(Records supplied)
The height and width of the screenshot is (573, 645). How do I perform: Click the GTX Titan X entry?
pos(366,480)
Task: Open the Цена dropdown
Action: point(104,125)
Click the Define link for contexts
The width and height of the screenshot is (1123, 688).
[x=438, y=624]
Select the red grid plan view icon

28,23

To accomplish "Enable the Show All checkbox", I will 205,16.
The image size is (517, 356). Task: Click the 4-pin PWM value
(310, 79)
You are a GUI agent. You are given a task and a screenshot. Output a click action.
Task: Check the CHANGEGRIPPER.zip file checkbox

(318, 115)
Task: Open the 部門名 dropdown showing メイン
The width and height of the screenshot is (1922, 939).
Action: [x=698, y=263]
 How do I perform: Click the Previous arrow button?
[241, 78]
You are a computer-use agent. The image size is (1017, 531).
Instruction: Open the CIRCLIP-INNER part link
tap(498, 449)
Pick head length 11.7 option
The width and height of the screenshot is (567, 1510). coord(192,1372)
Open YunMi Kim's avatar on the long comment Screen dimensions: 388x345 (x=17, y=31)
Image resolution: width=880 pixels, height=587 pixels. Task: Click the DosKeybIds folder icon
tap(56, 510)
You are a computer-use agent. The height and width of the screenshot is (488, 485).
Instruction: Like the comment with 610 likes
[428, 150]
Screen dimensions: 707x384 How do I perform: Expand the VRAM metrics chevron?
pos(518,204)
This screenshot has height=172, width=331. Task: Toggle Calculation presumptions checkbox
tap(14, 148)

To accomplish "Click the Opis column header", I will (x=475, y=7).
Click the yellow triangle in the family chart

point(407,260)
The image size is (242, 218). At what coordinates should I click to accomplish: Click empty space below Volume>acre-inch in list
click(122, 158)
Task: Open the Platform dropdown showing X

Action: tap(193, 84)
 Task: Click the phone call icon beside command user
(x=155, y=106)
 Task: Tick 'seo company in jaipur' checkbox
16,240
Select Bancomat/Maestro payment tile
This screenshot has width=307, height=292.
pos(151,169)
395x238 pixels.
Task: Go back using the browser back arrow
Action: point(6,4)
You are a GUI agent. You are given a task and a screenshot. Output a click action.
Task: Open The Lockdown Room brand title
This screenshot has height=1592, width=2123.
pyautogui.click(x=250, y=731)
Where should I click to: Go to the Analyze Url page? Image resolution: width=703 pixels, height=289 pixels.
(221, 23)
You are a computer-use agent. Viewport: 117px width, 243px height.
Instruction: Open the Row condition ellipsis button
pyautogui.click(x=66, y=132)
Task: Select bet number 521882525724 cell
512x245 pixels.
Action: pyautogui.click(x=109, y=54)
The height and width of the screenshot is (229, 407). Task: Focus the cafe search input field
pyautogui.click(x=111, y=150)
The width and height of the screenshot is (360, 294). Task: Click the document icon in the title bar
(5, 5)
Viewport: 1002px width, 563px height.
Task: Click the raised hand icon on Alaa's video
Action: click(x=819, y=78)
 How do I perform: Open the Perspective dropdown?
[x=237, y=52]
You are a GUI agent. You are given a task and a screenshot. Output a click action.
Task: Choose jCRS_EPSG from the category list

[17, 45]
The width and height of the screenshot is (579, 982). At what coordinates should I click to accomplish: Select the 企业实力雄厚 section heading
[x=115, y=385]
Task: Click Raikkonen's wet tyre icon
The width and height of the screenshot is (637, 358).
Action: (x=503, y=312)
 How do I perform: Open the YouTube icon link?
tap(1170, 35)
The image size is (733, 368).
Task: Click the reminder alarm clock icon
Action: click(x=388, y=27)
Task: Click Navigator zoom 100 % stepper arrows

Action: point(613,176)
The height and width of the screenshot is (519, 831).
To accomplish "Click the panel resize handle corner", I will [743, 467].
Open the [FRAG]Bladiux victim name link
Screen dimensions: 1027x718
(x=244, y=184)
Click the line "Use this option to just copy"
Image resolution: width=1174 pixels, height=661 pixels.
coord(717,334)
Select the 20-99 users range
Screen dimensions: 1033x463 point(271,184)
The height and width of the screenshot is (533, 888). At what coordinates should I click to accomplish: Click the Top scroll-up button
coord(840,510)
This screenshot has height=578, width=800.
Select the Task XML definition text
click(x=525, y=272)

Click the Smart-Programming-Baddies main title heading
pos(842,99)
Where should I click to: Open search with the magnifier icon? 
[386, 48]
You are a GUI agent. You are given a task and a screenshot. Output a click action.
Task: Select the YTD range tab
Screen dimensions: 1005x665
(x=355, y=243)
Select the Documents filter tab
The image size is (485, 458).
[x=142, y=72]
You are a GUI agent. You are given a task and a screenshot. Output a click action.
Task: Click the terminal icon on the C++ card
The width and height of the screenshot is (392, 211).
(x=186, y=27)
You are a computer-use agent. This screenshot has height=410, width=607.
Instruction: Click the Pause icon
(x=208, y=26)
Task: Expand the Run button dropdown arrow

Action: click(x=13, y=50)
(End Records supplied)
Copy all the records above precisely.

*Output of the task*.
The height and width of the screenshot is (573, 645). How do I perform: Click the GTX Titan X entry?
pos(366,480)
Task: Open the Цена dropdown
Action: point(104,125)
Click the Define link for contexts
The width and height of the screenshot is (1123, 688).
[x=438, y=624]
Select the red grid plan view icon

28,23

To accomplish "Enable the Show All checkbox", I will 205,16.
The image size is (517, 356). Task: Click the 4-pin PWM value
(310, 79)
You are a GUI agent. You are given a task and a screenshot. Output a click action.
Task: Check the CHANGEGRIPPER.zip file checkbox

(318, 115)
Task: Open the 部門名 dropdown showing メイン
The width and height of the screenshot is (1922, 939).
Action: [x=698, y=263]
 How do I perform: Click the Previous arrow button?
[241, 78]
You are a computer-use agent. The image size is (1017, 531).
Instruction: Open the CIRCLIP-INNER part link
tap(498, 449)
Pick head length 11.7 option
The width and height of the screenshot is (567, 1510). coord(192,1372)
Open YunMi Kim's avatar on the long comment Screen dimensions: 388x345 (x=17, y=31)
Image resolution: width=880 pixels, height=587 pixels. Task: Click the DosKeybIds folder icon
tap(56, 510)
You are a computer-use agent. The height and width of the screenshot is (488, 485).
Instruction: Like the comment with 610 likes
[428, 150]
Screen dimensions: 707x384 How do I perform: Expand the VRAM metrics chevron?
pos(518,204)
This screenshot has height=172, width=331. Task: Toggle Calculation presumptions checkbox
tap(14, 148)

To accomplish "Click the Opis column header", I will (x=475, y=7).
Click the yellow triangle in the family chart

point(407,260)
The image size is (242, 218). At what coordinates should I click to accomplish: Click empty space below Volume>acre-inch in list
click(122, 158)
Task: Open the Platform dropdown showing X

Action: tap(193, 84)
 Task: Click the phone call icon beside command user
(x=155, y=106)
 Task: Tick 'seo company in jaipur' checkbox
16,240
Select Bancomat/Maestro payment tile
This screenshot has width=307, height=292.
pos(151,169)
395x238 pixels.
Task: Go back using the browser back arrow
Action: point(6,4)
You are a GUI agent. You are given a task and a screenshot. Output a click action.
Task: Open The Lockdown Room brand title
This screenshot has height=1592, width=2123.
pyautogui.click(x=250, y=731)
Where should I click to: Go to the Analyze Url page? Image resolution: width=703 pixels, height=289 pixels.
(221, 23)
You are a computer-use agent. Viewport: 117px width, 243px height.
Instruction: Open the Row condition ellipsis button
pyautogui.click(x=66, y=132)
Task: Select bet number 521882525724 cell
512x245 pixels.
Action: pyautogui.click(x=109, y=54)
The height and width of the screenshot is (229, 407). Task: Focus the cafe search input field
pyautogui.click(x=111, y=150)
The width and height of the screenshot is (360, 294). Task: Click the document icon in the title bar
(5, 5)
Viewport: 1002px width, 563px height.
Task: Click the raised hand icon on Alaa's video
Action: click(x=819, y=78)
 How do I perform: Open the Perspective dropdown?
[x=237, y=52]
You are a GUI agent. You are given a task and a screenshot. Output a click action.
Task: Choose jCRS_EPSG from the category list

[17, 45]
The width and height of the screenshot is (579, 982). At what coordinates should I click to accomplish: Select the 企业实力雄厚 section heading
[x=115, y=385]
Task: Click Raikkonen's wet tyre icon
The width and height of the screenshot is (637, 358).
Action: (x=503, y=312)
 How do I perform: Open the YouTube icon link?
tap(1170, 35)
The image size is (733, 368).
Task: Click the reminder alarm clock icon
Action: click(x=388, y=27)
Task: Click Navigator zoom 100 % stepper arrows

Action: point(613,176)
The height and width of the screenshot is (519, 831).
To accomplish "Click the panel resize handle corner", I will [743, 467].
Open the [FRAG]Bladiux victim name link
Screen dimensions: 1027x718
(x=244, y=184)
Click the line "Use this option to just copy"
Image resolution: width=1174 pixels, height=661 pixels.
coord(717,334)
Select the 20-99 users range
Screen dimensions: 1033x463 point(271,184)
The height and width of the screenshot is (533, 888). At what coordinates should I click to accomplish: Click the Top scroll-up button
coord(840,510)
This screenshot has height=578, width=800.
Select the Task XML definition text
click(x=525, y=272)

Click the Smart-Programming-Baddies main title heading
pos(842,99)
Where should I click to: Open search with the magnifier icon? 
[386, 48]
You are a GUI agent. You are given a task and a screenshot. Output a click action.
Task: Select the YTD range tab
Screen dimensions: 1005x665
(x=355, y=243)
Select the Documents filter tab
The image size is (485, 458).
[x=142, y=72]
You are a GUI agent. You are given a task and a screenshot. Output a click action.
Task: Click the terminal icon on the C++ card
The width and height of the screenshot is (392, 211).
(x=186, y=27)
You are a computer-use agent. This screenshot has height=410, width=607.
Instruction: Click the Pause icon
(x=208, y=26)
Task: Expand the Run button dropdown arrow

Action: click(x=13, y=50)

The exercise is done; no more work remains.